• Problem to work on
In the passage below about the thief on the cross, what does the thief ask Jesus? Please answer in one sentence.

• Source text
========================

The thief softens. He stops mocking Christ and then attempts to stop the mocking of Christ. “We deserve this, but not him,” he confesses to the crook on the other cross. “He did nothing to deserve this” (Luke 23:41). The thief senses he’s close to a man heaven-bound and requests a recommendation: “Jesus, remember me when you enter your kingdom” (23:42).

And Jesus, who made and makes an eternal life out of inviting illegal immigrants into his Oval Office, issues this grace-drenched reply: “Don’t worry, I will. Today you will join me in paradise” (Luke 23:43).

And the bad day of the bad man is met with the gracious gift of a mercy-giving God.

What does the thief see now? He sees a son entrust his mother to a friend and honor a friend with his mother (John 19:26–27). He sees the God who wrote the book on grace. The God who coaxed Adam and Eve out of the bushes, murderous Moses out of the desert. The God who made a place for David, though David made a move on Bathsheba. The God who didn’t give up on Elijah, though Elijah gave up on God. This is what the thief sees.

========================

• Information supplied

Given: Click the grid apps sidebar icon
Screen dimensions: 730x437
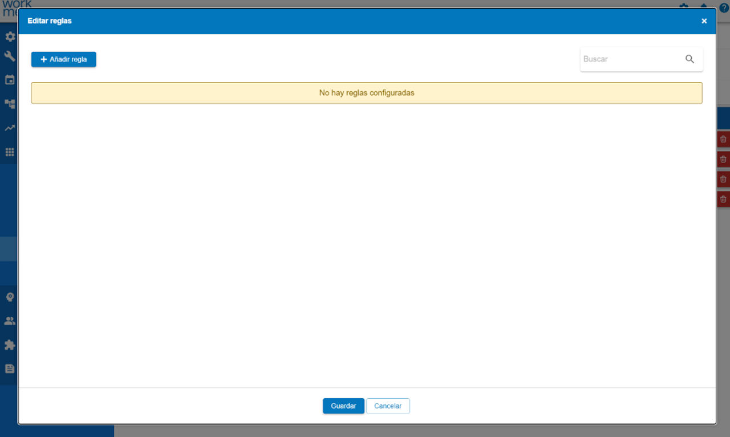Looking at the screenshot, I should pyautogui.click(x=10, y=152).
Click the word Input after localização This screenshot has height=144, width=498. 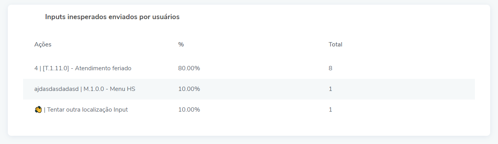[121, 110]
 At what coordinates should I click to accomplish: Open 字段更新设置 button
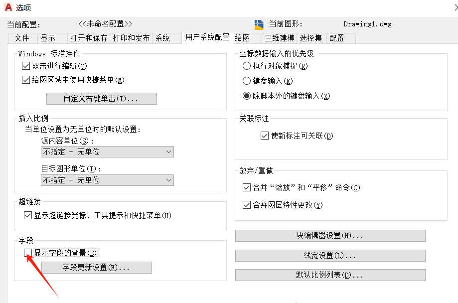(96, 268)
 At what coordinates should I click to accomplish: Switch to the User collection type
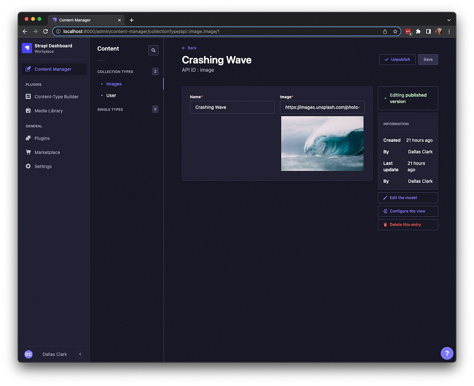tap(111, 95)
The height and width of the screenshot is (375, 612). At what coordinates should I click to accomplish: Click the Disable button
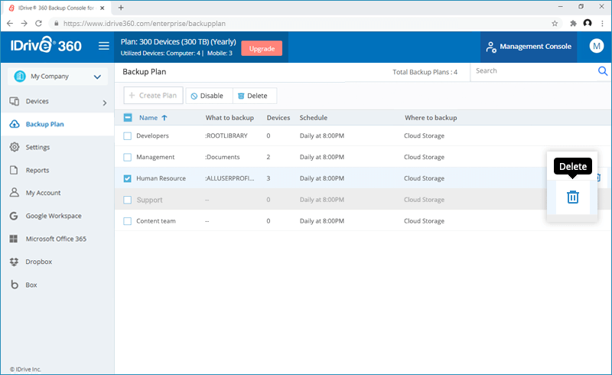(207, 96)
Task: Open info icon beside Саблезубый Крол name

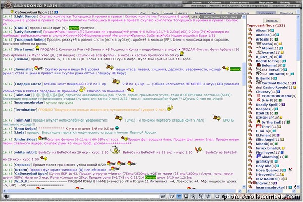Action: point(57,12)
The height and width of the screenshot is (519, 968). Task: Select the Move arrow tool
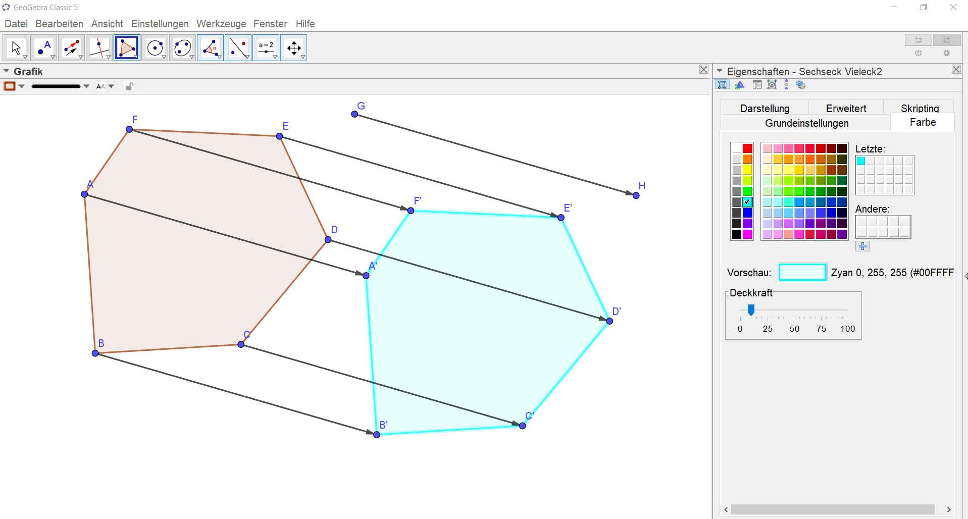tap(16, 48)
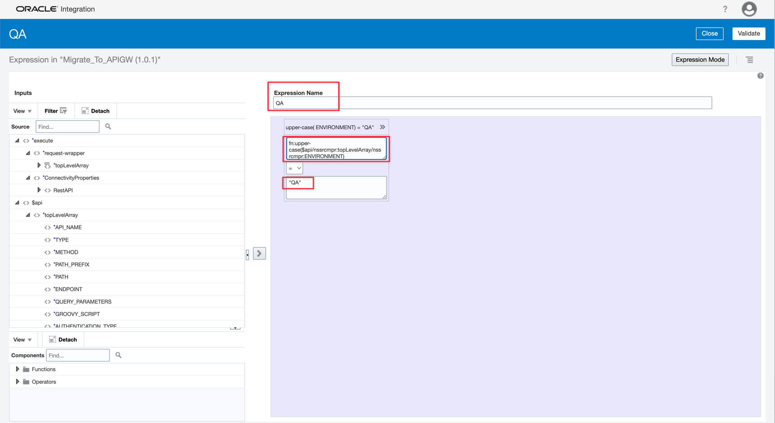Open the user account avatar icon
The height and width of the screenshot is (423, 775).
[x=749, y=9]
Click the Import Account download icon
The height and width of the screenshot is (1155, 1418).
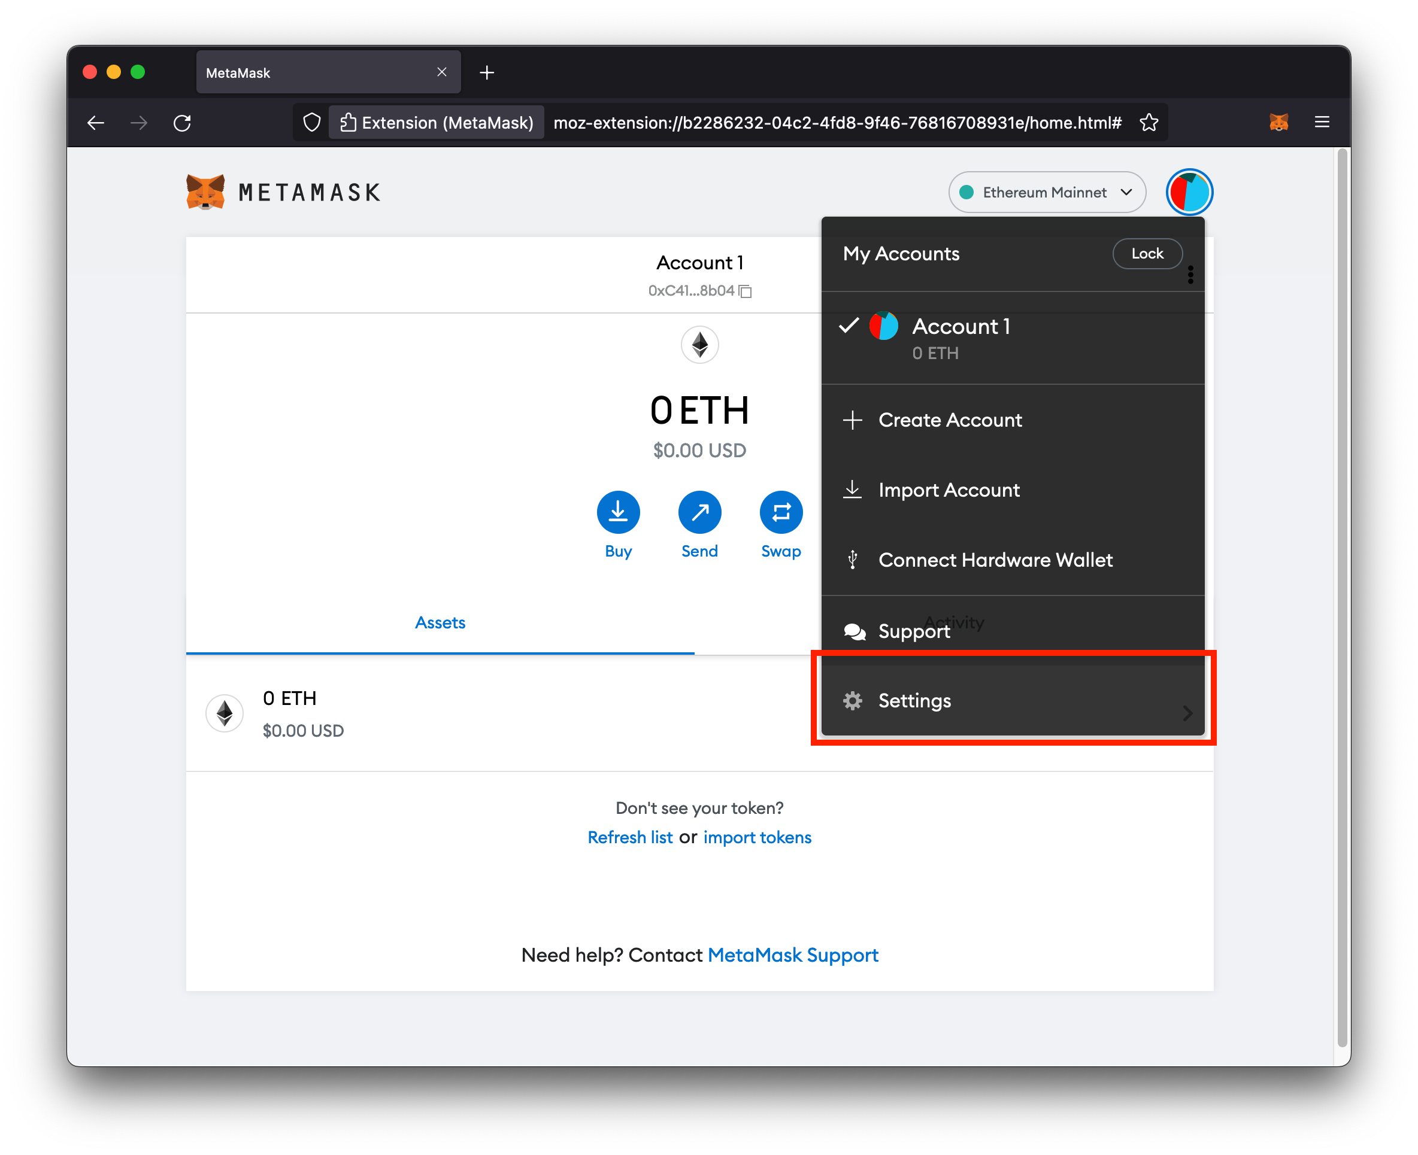(853, 489)
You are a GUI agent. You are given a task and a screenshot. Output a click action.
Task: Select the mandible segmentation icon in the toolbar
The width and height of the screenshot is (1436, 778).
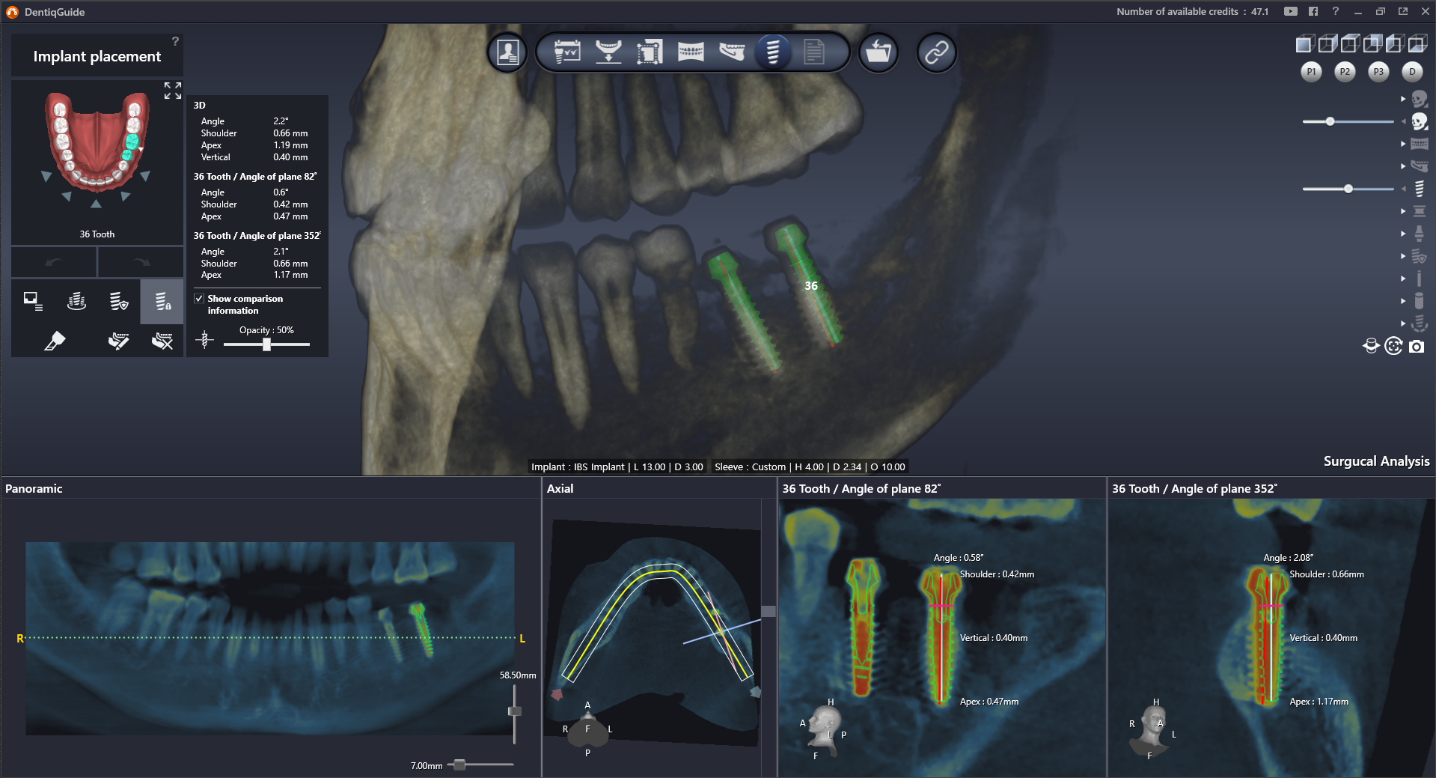[733, 52]
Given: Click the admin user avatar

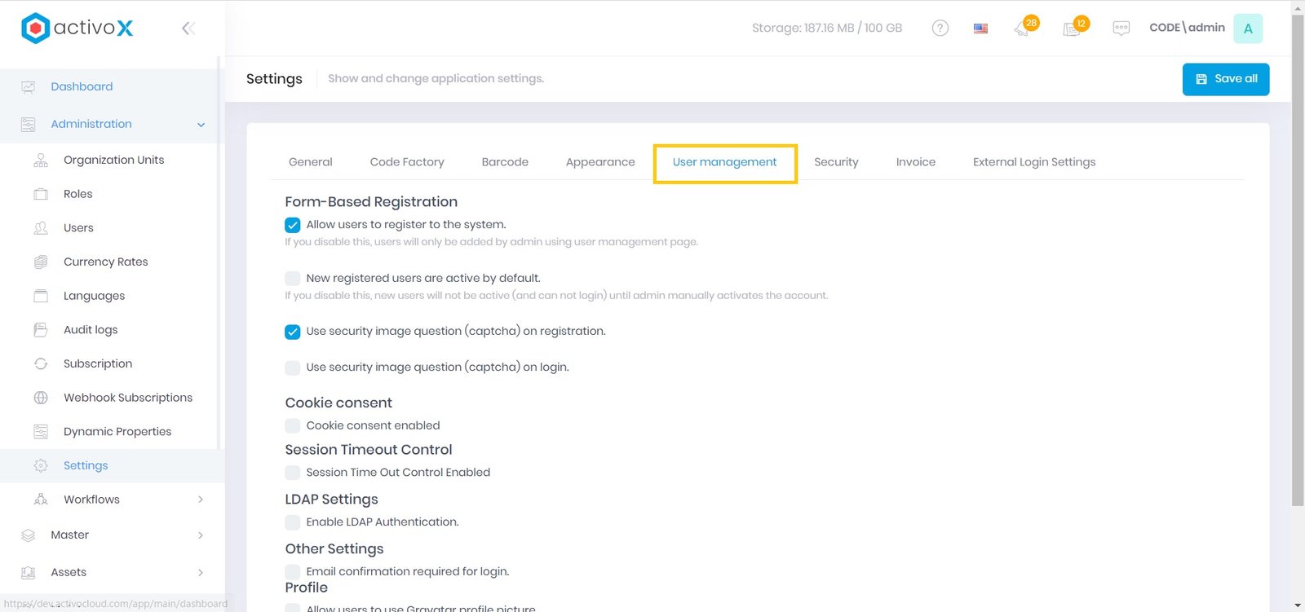Looking at the screenshot, I should [x=1248, y=29].
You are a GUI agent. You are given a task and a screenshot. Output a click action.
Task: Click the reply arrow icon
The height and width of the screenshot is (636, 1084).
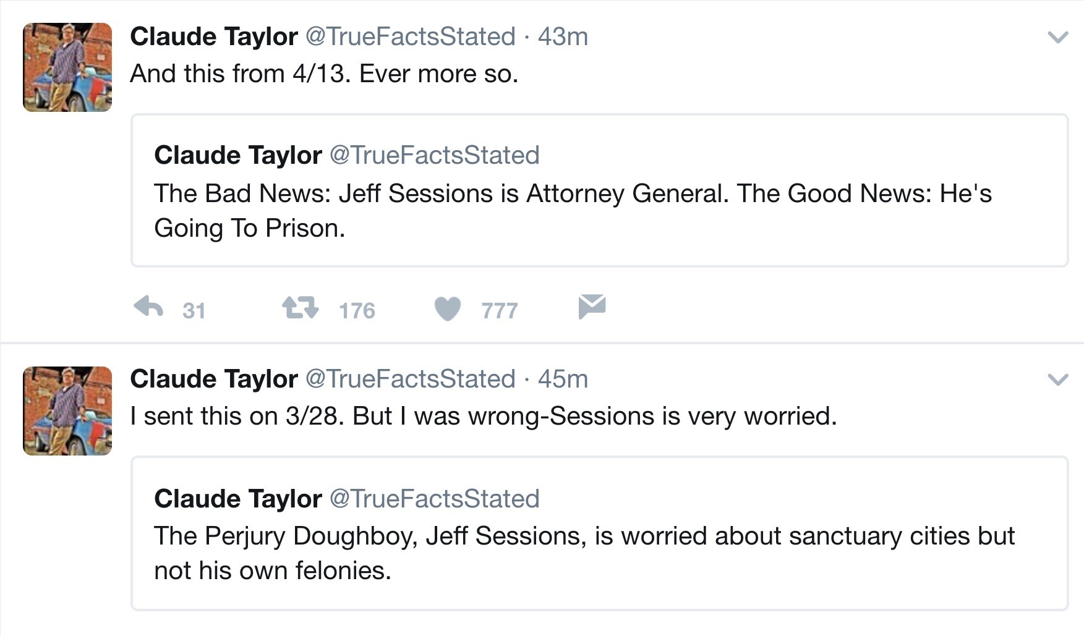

========================

• Solution for this exercise
The thief asks Jesus to remember him when he enters his kingdom.